Selected text:
• • • • • • •
Skip to content

per2jensen/scrubexif

scrubexif

Tag CI cosign badge License

Docker Pulls Base OS # clones Milestone

🎯 Stats powered by ClonePulse

GitHub: per2jensen/scrubexif

Docker Hub: per2jensen/scrubexif

High‑trust EXIF removal with a transparent supply chain.

Removes GPS, serial numbers, maker notes, and all private metadata using a two‑stage process: a byte‑level APP wipe via jpegtran, followed by an allowlisted EXIF rebuild via ExifTool. This closes the gap parser‑based tools leave open for unknown or proprietary segments and makes scrubexif ideal for privacy‑safe publishing and automated pipelines.

Promise: scrubexif will not write an unscrubbed JPEG into an output directory.
If a scrub fails for any reason, no output file is created for that JPEG. This is true when writing scrubbed JPEGs to an output directory, not if you scrub JPEGs inline. The jpegtran byte-level strip ensures removal of all APP segments, including unknown or proprietary ones that parser-based tools cannot see.

Full documentation movedDETAILS.md
This README is intentionally short for Docker Hub visibility.

Quick Start

Easiest one-liner (default safe mode, non-destructive)

Scrub all JPEGs in the current directory ($PWD) and write cleaned copies to
$PWD/output/:

docker run --rm \
-v "$PWD:/photos" \
per2jensen/scrubexif:0.7.19

This:

  • scans your current directory ($PWD) for *.jpg / *.jpeg (also in capital letters)
  • writes scrubbed copies to $PWD/output/ (or a custom --output dir)
  • leaves the originals untouched in $PWD/
  • refuses to run if the $PWD/output directory already exists
  • prints host paths by default (use --show-container-paths to include /photos/... paths)

Write to specific directory

Use -o to control where scrubbed files are written.

Output to a subdirectory of $PWDscrubexif creates it if it does not exist:

docker run --rm \
    -v "$PWD:/photos" \
    per2jensen/scrubexif:0.7.19 \
    -o scrubbed

Scrubbed files are written to $PWD/scrubbed/. The run is refused if scrubbed/ already exists (safety guard — use -o with a bind-mount instead if you need to reuse a directory).
• • • • • • •
Provided data:
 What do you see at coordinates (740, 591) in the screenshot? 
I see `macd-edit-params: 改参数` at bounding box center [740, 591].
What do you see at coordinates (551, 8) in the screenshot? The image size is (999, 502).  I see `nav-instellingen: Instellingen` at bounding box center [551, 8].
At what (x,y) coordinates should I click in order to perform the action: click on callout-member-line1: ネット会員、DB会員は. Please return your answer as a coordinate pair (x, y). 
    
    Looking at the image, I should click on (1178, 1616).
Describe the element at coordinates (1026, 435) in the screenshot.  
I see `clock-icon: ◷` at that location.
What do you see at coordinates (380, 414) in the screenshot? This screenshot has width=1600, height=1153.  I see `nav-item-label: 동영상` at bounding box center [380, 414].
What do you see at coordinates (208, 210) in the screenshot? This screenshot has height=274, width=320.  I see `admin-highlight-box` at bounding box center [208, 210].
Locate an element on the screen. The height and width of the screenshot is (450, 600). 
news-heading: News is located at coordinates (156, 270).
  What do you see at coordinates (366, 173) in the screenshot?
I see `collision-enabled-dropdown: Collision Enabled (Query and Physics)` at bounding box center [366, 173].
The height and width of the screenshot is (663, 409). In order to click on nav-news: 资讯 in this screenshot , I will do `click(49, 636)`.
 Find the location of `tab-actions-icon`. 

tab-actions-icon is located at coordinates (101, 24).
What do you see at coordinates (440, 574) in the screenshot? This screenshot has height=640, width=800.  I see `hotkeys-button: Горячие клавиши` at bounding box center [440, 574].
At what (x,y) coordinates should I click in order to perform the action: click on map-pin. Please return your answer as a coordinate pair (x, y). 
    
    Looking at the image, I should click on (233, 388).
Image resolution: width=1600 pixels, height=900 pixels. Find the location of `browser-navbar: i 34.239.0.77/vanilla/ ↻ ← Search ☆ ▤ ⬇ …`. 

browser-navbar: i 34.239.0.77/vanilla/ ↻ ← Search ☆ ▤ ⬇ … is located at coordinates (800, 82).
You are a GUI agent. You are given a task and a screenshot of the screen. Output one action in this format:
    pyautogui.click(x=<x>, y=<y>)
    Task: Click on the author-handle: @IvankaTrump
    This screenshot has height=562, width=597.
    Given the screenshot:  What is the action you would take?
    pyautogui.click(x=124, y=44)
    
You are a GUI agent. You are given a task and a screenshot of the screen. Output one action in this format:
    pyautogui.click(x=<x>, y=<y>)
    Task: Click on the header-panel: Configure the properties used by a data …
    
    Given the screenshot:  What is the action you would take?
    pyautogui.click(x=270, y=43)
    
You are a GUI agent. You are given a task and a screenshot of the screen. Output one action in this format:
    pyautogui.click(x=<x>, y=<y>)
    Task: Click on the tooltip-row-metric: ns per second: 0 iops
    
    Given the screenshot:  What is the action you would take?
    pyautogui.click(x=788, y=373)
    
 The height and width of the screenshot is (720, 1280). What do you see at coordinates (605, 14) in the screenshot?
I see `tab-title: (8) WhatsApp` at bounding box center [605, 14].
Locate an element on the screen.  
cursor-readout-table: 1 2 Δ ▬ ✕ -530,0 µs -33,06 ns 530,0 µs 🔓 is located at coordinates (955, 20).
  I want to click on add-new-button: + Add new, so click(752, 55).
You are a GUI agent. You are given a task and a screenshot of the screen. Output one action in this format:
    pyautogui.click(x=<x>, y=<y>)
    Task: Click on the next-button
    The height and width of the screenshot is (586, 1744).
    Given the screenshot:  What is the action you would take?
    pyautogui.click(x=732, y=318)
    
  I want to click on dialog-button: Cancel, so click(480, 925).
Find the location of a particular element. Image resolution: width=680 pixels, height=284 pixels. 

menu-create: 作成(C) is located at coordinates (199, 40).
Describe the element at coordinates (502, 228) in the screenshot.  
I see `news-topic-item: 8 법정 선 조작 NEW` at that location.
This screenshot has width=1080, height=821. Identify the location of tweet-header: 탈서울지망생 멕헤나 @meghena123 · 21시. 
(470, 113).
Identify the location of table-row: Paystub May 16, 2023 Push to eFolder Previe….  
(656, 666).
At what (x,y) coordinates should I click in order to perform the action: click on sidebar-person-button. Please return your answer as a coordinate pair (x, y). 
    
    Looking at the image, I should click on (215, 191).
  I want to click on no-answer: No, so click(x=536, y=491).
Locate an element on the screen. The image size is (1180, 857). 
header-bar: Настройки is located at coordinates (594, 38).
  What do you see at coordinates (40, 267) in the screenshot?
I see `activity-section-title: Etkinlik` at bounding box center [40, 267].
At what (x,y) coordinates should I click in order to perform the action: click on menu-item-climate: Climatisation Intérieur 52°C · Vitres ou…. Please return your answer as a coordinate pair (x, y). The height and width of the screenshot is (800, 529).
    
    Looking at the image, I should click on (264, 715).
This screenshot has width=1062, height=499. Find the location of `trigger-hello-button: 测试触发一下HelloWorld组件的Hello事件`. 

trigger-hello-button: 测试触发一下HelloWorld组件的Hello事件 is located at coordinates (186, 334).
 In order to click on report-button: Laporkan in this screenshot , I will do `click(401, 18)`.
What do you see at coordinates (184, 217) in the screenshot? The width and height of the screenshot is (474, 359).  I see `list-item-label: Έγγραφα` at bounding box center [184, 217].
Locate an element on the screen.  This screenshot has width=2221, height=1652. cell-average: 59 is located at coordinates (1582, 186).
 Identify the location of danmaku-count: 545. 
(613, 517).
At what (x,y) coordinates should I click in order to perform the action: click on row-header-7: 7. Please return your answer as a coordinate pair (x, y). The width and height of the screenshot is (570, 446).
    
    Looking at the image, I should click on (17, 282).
• • • • • • •
Required work: In the scrubexif README, write out the passage from "Output to a" to "reuse a directory)." again, substituting "subfolder" for "subdirectory".

Response to the task:
Output to a subfolder of $PWDscrubexif creates it if it does not exist:

docker run --rm \
    -v "$PWD:/photos" \
    per2jensen/scrubexif:0.7.19 \
    -o scrubbed

Scrubbed files are written to $PWD/scrubbed/. The run is refused if scrubbed/ already exists (safety guard — use -o with a bind-mount instead if you need to reuse a directory).